EL NOMBRE DE LA ROSA

Una abadía benedictina en Italia ha sido sacudida por un hecho inexplicable: uno de sus monjes ha muerto de una forma muy misteriosa. Para investigar tan extraño suceso, deciden confiar a un monje franciscano, fray Guillermo de Baskerville (Sean Connery), quien llega a la abadía acompañado de su joven discípulo Adso de Melk (Christian Slater), para una reunión entre la legación papal (entonces radicada en Aviñón, Francia) y los llamados “espirituales” de la recién nacida orden franciscana, entre quienes se encuentra Ubertino da Casale. No obstante y dados los acontecimientos, a su llegada Guillermo es requerido por el abad para que investigue el extraño suceso. Guillermo de Baskerville, otrora inquisidor, posee una inteligencia y perspicacia que no concuerda con la humildad de un buen franciscano, pero es precisamente por pensadores de la época como Roger Bacon y Guillermo de Occam, promotores de la ciencia y el razonamiento lógico como un don divino, que Guillermo de Baskerville va desentrañando los secretos que oculta esta abadía enclavada en el norte de la Roma del siglo XIV.

Siendo pues Guillermo de Baskerville un hombre agudo, descubre que todos en la abadía tienen algo que ocultar: algunos, vicios de la carne; y otros, vicios del espíritu. Es precisamente la sed de conocimiento (que en el libro de Umberto Eco denomina como “lujuria del intelecto”) la que origina los más trágicos acontecimientos vistos en tan tranquilo y santo lugar, dedicado a la oración.
Es por ello que se guardaban con tanto celo algunos libros considerados como “prohibidos”: tal es el caso de “Poética”, escrito por Aristóteles, cuya única copia se encuentra resguardada de ojos curiosos en el Edificio (la Biblioteca) ya que el filósofo sostiene a través de sus ejemplos – todos cómicos – que es a través de la risa que se puede dar gloria a Dios, cosa que Jorge de Burgos – uno de los monjes benedictinos más viejos ente los que habitan este monasterio – sostiene que la risa no es buena para el hombre: afirma que el libro podría incitar a los hombres a perder el miedo al infierno y no necesitar a Dios.

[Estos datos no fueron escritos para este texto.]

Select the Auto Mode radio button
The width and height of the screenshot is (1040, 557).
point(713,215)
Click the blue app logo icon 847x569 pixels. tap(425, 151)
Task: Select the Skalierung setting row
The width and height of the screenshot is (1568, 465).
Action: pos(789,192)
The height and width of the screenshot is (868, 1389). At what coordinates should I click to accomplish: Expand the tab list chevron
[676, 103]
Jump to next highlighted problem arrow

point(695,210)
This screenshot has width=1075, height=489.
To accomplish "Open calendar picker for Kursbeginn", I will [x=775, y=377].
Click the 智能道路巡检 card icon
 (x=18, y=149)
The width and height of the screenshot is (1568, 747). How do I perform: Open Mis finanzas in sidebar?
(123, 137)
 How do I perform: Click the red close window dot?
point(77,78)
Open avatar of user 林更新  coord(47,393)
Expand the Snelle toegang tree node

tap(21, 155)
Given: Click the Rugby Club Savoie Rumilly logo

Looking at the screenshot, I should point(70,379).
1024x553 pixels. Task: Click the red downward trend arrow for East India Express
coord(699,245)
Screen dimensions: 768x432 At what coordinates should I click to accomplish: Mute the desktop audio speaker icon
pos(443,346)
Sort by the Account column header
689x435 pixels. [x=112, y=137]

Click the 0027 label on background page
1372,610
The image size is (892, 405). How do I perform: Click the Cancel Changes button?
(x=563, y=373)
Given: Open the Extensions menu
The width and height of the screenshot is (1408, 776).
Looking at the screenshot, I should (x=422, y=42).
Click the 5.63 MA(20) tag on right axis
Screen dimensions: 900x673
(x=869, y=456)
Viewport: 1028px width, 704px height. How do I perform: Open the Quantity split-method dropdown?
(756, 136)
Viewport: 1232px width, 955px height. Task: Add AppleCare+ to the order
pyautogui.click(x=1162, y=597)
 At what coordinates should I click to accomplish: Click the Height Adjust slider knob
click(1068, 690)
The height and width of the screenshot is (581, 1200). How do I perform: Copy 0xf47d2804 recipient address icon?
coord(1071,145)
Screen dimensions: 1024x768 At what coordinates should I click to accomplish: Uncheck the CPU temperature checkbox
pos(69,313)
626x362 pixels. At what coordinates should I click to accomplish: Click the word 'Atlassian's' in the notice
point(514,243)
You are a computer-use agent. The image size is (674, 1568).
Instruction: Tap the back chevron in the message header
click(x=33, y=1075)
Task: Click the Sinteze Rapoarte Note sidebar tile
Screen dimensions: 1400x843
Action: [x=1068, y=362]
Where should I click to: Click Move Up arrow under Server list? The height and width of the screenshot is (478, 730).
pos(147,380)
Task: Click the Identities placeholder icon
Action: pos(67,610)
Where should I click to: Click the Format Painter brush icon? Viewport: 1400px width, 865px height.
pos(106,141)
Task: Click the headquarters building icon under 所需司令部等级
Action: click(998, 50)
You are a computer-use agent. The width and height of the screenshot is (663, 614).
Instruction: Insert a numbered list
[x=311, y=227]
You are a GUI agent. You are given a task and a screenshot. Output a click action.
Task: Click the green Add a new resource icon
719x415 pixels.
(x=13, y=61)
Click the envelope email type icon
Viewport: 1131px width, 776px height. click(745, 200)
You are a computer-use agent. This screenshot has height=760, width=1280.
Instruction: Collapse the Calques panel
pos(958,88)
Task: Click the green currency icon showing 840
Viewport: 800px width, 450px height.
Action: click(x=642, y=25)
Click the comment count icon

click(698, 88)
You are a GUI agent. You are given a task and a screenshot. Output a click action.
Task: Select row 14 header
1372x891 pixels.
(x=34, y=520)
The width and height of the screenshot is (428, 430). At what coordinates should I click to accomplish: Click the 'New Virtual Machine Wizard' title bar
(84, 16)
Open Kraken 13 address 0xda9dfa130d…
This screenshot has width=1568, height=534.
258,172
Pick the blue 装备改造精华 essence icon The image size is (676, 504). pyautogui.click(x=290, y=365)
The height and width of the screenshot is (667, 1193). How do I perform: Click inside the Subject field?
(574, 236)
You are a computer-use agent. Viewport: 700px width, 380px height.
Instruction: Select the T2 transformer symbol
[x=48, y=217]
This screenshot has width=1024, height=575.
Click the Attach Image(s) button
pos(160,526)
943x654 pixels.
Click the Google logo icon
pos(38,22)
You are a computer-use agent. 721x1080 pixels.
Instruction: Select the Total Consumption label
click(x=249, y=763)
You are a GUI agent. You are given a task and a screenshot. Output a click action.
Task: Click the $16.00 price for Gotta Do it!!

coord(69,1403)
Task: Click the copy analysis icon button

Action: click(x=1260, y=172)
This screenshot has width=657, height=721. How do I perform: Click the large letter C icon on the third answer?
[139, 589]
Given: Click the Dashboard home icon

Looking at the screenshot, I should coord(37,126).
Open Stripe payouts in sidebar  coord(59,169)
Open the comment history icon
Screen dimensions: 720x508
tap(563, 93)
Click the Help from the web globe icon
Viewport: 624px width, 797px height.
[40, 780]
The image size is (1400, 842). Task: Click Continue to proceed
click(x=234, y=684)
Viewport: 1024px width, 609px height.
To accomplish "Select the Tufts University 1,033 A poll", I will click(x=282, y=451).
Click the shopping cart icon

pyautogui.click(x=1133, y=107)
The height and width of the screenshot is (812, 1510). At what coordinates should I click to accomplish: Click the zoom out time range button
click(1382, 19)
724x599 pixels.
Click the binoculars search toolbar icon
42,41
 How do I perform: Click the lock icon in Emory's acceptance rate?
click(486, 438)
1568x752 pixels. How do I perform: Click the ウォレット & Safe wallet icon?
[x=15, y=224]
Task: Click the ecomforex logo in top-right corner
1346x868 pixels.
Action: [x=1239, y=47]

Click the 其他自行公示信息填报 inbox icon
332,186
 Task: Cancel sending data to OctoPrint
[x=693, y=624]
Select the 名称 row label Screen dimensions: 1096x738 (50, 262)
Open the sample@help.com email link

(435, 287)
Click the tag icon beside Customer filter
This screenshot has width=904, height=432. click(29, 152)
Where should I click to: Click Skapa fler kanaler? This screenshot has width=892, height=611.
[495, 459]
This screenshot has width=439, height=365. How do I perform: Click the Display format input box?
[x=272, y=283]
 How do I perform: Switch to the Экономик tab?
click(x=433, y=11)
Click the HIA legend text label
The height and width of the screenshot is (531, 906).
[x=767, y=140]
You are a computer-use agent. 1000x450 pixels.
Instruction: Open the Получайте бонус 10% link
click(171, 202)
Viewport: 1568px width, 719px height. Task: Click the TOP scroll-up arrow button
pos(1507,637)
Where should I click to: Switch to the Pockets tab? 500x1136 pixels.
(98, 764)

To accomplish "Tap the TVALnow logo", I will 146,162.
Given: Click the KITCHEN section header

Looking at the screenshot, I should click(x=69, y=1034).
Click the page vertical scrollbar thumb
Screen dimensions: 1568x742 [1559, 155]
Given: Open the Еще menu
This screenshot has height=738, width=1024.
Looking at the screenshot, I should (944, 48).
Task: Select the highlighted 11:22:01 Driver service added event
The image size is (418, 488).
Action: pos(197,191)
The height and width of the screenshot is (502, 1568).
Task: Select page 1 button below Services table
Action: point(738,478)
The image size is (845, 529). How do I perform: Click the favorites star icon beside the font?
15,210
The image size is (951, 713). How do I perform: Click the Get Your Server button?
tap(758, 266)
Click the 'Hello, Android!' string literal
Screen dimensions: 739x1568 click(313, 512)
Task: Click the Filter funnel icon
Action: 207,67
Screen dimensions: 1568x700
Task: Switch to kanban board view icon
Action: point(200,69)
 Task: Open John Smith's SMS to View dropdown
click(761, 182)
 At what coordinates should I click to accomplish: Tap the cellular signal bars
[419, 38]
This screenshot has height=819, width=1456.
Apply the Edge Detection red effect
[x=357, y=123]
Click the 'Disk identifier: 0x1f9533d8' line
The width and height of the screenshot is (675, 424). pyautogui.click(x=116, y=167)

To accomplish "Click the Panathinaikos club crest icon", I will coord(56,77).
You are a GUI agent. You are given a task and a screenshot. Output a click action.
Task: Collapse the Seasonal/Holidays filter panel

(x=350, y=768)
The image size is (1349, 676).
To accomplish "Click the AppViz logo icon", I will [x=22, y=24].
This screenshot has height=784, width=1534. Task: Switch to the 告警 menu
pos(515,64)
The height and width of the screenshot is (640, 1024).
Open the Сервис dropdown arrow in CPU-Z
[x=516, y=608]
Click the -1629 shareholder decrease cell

En la cinta, magistralmente dirigida por Jean-Jacques Annaud, se observa un ríspido diálogo protagonizado por Jorge de Burgos y Guillermo de Baskerville, donde precisamente éste último ejemplifica cómo algunos santos apelaban a la risa para burlarse de los infieles mientras que el anciano y ya ciego monje de Burgos sostiene que ello no es sino la puerta abierta para el pecado.
Este tipo de conocimiento aparece como un delito para la Iglesia Católica, en este caso representada por el “Venerable Jorge”. Fuera de la religión, no se permitía la libertad de pensamiento. Sólo la compostura y el más estricto cumplimiento de “La Regla” eran permitidos. Como claro ejemplo, está este libro misterioso: quien leía su contenido moría.